Abstract:Deep neural networks have demonstrated remarkable advancements in various fields using large, well-annotated datasets. However, real-world data often exhibit long-tailed distributions and label noise, significantly degrading generalization performance. Recent studies addressing these issues have focused on noisy sample selection methods that estimate the centroid of each class based on high-confidence samples within each target class. The performance of these methods is limited because they use only the training samples within each class for class centroid estimation, making the quality of centroids susceptible to long-tailed distributions and noisy labels. In this study, we present a robust training framework called Distribution-aware Sample Selection and Contrastive Learning (DaSC). Specifically, DaSC introduces a Distribution-aware Class Centroid Estimation (DaCC) to generate enhanced class centroids. DaCC performs weighted averaging of the features from all samples, with weights determined based on model predictions. Additionally, we propose a confidence-aware contrastive learning strategy to obtain balanced and robust representations. The training samples are categorized into high-confidence and low-confidence samples. Our method then applies Semi-supervised Balanced Contrastive Loss (SBCL) using high-confidence samples, leveraging reliable label information to mitigate class bias. For the low-confidence samples, our method computes Mixup-enhanced Instance Discrimination Loss (MIDL) to improve their representations in a self-supervised manner. Our experimental results on CIFAR and real-world noisy-label datasets demonstrate the superior performance of the proposed DaSC compared to previous approaches.

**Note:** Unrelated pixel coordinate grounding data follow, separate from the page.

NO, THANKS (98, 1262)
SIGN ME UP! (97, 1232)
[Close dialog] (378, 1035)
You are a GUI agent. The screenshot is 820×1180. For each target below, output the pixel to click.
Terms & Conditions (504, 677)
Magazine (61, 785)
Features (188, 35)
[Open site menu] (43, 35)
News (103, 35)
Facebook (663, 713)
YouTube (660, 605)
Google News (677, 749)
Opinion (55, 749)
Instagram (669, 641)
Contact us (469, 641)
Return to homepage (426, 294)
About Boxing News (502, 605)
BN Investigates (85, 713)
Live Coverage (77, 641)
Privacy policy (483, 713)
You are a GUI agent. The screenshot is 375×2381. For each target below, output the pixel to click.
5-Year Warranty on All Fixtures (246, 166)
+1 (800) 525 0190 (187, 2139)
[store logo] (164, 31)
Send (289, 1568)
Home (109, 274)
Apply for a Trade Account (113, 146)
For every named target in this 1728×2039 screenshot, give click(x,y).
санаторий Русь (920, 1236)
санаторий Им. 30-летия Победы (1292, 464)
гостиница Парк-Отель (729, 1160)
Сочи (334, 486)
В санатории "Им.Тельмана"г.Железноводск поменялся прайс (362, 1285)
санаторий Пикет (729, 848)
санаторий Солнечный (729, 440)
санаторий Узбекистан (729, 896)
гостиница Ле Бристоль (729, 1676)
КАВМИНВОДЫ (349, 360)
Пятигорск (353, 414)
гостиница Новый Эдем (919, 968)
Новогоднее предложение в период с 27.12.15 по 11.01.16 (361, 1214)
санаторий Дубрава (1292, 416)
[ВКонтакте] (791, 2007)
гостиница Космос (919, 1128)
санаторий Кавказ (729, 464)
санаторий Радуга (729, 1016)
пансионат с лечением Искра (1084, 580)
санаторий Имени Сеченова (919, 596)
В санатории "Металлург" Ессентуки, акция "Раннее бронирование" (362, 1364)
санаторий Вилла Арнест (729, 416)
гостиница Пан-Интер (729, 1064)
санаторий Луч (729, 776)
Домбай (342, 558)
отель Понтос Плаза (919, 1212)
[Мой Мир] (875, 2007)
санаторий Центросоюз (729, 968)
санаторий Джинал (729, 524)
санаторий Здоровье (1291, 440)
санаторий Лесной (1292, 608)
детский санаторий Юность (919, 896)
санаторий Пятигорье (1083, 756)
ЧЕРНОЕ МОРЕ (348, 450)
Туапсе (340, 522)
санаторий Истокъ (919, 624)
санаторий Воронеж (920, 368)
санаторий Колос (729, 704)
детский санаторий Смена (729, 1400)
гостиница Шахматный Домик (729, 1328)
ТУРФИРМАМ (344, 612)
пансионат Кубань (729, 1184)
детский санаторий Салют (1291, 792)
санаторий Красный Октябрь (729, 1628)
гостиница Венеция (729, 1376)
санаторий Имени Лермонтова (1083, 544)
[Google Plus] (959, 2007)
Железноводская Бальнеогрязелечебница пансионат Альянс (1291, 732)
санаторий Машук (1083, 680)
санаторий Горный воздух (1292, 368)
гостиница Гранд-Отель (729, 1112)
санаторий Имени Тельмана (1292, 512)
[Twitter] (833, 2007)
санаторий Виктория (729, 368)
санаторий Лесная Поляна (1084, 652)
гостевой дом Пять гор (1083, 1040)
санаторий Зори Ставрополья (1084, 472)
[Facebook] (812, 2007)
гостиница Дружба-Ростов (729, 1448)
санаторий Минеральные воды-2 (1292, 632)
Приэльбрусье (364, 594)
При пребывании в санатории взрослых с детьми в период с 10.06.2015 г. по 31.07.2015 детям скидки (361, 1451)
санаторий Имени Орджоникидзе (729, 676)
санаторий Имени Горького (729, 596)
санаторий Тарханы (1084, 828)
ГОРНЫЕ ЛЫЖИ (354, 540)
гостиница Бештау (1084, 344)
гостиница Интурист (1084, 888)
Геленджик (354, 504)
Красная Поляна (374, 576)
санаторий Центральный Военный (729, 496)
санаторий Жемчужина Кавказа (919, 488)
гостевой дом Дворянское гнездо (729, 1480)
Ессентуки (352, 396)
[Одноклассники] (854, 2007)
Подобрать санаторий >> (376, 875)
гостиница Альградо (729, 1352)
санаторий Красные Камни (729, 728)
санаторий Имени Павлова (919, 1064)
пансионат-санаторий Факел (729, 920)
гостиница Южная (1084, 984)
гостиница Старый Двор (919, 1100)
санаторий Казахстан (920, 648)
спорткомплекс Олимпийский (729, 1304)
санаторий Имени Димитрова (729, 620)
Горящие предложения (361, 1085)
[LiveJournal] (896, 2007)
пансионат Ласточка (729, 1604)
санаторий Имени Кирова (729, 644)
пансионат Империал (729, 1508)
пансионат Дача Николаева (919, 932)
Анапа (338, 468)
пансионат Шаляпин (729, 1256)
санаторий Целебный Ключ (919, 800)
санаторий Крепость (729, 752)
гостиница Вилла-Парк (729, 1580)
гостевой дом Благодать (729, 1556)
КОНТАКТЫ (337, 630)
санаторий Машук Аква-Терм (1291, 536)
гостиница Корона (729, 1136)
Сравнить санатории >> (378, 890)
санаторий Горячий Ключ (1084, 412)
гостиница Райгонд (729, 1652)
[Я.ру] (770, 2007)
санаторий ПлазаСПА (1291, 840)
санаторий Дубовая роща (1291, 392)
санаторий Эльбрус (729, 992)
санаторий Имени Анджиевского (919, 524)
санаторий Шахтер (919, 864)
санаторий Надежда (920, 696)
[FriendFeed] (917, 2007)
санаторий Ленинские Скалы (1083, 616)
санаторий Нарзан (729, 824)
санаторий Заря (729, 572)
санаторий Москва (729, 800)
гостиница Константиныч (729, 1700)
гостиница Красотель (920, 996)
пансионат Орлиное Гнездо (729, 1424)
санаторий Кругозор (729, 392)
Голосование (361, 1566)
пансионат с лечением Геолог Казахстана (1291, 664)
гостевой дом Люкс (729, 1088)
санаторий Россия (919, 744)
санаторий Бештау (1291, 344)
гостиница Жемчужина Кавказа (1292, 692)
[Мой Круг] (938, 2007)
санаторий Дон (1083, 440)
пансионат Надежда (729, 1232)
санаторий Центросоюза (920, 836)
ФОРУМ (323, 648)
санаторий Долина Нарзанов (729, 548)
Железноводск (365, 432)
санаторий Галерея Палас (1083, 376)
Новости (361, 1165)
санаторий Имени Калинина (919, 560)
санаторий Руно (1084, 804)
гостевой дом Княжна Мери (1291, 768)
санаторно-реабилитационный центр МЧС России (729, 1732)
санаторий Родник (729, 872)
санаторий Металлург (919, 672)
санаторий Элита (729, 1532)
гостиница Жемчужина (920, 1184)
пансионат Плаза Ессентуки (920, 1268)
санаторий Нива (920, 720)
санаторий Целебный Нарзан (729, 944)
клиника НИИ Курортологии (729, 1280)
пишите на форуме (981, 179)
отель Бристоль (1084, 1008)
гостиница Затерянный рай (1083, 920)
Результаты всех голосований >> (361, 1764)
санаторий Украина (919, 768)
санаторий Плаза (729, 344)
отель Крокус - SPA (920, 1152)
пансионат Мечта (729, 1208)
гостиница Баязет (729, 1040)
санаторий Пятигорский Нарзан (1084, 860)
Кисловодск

What problem does this paper attempt to address?
### What problem does this paper attempt to solve?
This paper aims to solve the problem that the generalization performance of deep neural networks significantly degrades under the conditions of long - tailed distribution and noisy labels. Specifically:
1. **Long - tailed distribution**: Data in the real world usually exhibits a long - tailed distribution, that is, the number of samples in some categories is far greater than that in other categories. This imbalance will lead to poor prediction performance of the model for minority categories.
2. **Noisy labels**: Due to human errors in the data annotation process or the limitations of automated annotation tools, there may be a large number of incorrect labels in the training data. These noisy labels will affect the learning effect of the model and lead to a decline in its performance.
Although existing methods have solved the above problems to a certain extent, they have the following deficiencies:
- **Only using high - confidence samples**: Traditional methods select high - confidence samples by estimating the center point of each category, but this ignores the information of low - confidence samples, resulting in inaccurate class center estimation.
- **Uniform weighting**: When calculating the class center, existing methods assign the same weight to all samples, which may magnify the influence of misclassified samples in the presence of label noise.
- **Lack of representation enhancement**: Existing methods do not actively enhance the quality of feature representation, especially in the tail categories, where high - quality feature representation is particularly important.
For this reason, this paper proposes a new training framework - Distribution - aware Sample Selection and Contrastive Learning (DaSC) to solve these problems. The main contributions of DaSC include:
1. **Distribution - aware Class Centroid Estimation (DaCC)**: By introducing the method of temperature scaling, the sample is weighted and averaged according to the probability predicted by the model, so as to estimate the class center more accurately. This method not only utilizes all samples, but also improves the reliability of class center estimation.
2. **Confidence - aware Contrastive Learning**: The samples are divided into two groups of high - confidence and low - confidence, and different contrastive loss functions (Semi - supervised Balanced Contrastive Loss, SBCL and Mixup - enhanced Instance Discrimination Loss, MIDL) are applied respectively to obtain a balanced and robust feature representation. SBCL uses reliable label information to alleviate category bias, while MIDL enhances the instance discrimination loss through mixup to improve the representation quality of low - confidence samples in a self - supervised manner.
3. **Experimental results**: Experiments on CIFAR and real - world noisy - label datasets show that DaSC outperforms existing methods in multiple configurations, especially in scenarios where long - tailed distribution and noisy labels co - exist.
Through these improvements, DaSC can effectively cope with the challenges brought by long - tailed distribution and noisy labels and significantly improve the generalization performance of the model.